If I run into a swimmer we ask each other about favorite strokes and events. Other people tell me that swimming is very good exercise, to which I reply that I’m in it for the fun. One woman told me that she found swimming to be a very relaxing activity. I replied, “You’ve never worked out with our team.”
How about swimming advocacy? Have you helped run or start a team? Are you involved with your LMSC? Do you have a blog or swimming website you’d like to share?
I am the webmaster for our club’s site (and am currently way behind on updates). Naturally, I give out the URL to anyone I met who has the vaguest interest in swimming.
Anything else that you want to share? Have a great swimming story? Are you a record holder in your age group? Swimming tips?
I can’t say enough good things about our club. The coach, Susan Ingraham, is the 2007 USMS coach of the year. She has brought the team from a handful of swimmers to something like 140 members from all over South and Central Texas. We all have a strong sense of striving and have a great time in the pool. We’re always competitive in pool competitions; we have strong showings in every postal event, and we can show up in force in some open-water swims.
I own most of the team records in my age group, mainly due to the sparsity of men in my age group. I have no national or zone records, but I was top 10 in 2007 in the 200 fly and 1500 free (both LC). I’ve also got a few patches for long-distance postal events.
Here are two swimming stories.
During relays at a zone championship, one of our team members wandered off just before our start. I swam the first leg of the race (a 200 yd freestyle), and then got back up on the block to swim the third leg for our missing member. No one noticed.
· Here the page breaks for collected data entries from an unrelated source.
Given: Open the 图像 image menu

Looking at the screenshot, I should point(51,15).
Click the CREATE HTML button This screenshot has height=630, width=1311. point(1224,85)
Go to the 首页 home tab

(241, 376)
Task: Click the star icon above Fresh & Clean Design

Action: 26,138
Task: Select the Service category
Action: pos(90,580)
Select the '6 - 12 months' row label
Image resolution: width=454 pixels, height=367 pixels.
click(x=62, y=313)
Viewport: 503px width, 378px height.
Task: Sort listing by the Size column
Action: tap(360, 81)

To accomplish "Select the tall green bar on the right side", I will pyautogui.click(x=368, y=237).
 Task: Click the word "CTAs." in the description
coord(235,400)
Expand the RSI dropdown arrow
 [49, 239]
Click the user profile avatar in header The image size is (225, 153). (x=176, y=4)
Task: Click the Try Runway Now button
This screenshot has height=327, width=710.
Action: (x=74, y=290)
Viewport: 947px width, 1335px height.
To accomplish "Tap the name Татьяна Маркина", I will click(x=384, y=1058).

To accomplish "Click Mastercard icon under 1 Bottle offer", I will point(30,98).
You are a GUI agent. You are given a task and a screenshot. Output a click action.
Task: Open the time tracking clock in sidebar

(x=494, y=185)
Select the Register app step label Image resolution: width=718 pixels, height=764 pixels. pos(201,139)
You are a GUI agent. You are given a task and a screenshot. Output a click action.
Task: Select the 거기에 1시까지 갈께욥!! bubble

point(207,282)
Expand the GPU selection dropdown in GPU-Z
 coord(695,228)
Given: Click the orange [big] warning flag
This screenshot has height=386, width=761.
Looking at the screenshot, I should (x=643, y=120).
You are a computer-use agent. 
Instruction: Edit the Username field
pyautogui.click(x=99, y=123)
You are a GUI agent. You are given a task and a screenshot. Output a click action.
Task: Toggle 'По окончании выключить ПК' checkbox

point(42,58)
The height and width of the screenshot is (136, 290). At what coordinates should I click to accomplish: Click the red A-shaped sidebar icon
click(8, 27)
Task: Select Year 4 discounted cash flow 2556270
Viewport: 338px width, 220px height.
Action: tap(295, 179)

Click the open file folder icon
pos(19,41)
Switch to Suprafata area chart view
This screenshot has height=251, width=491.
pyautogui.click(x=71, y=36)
When we told our coach, she said, “I didn’t hear that!” As far as I know our time still stands.
At a LC zone championships in Houston, our team and the local team were fairly close in points toward the end of the meet, but were definitely behind. A bunch of the locals, figuring that they had the meet in the bag, decided to skip the last event, a 1500 free. We fielded a bunch of swimmers for that event and took first place by 30 points—victory by showing up.
Tips? It seems to me that everyone swims differently. To find your best way, listen to every good swimmer and coach that will give you advice, look at every video that you can lay your hands on, time yourself with different stroke techniques, and work out the one that is best for you.
**A big thank you to Henry for talking about masters swimming with us! Henry introduced me to a cool site for those of you that are like me and have an appreciation for butterfly. Check out the Butternuts, a club for those that have gone 500 yards or more of consecutive butterfly. Henry is a member himself at 600m of fly! I’ve added this to my list of goals for 2009. If I manage to do it it’s going on my business cards and popping up completely unprovoked in conversation for pretty much the rest of my life :)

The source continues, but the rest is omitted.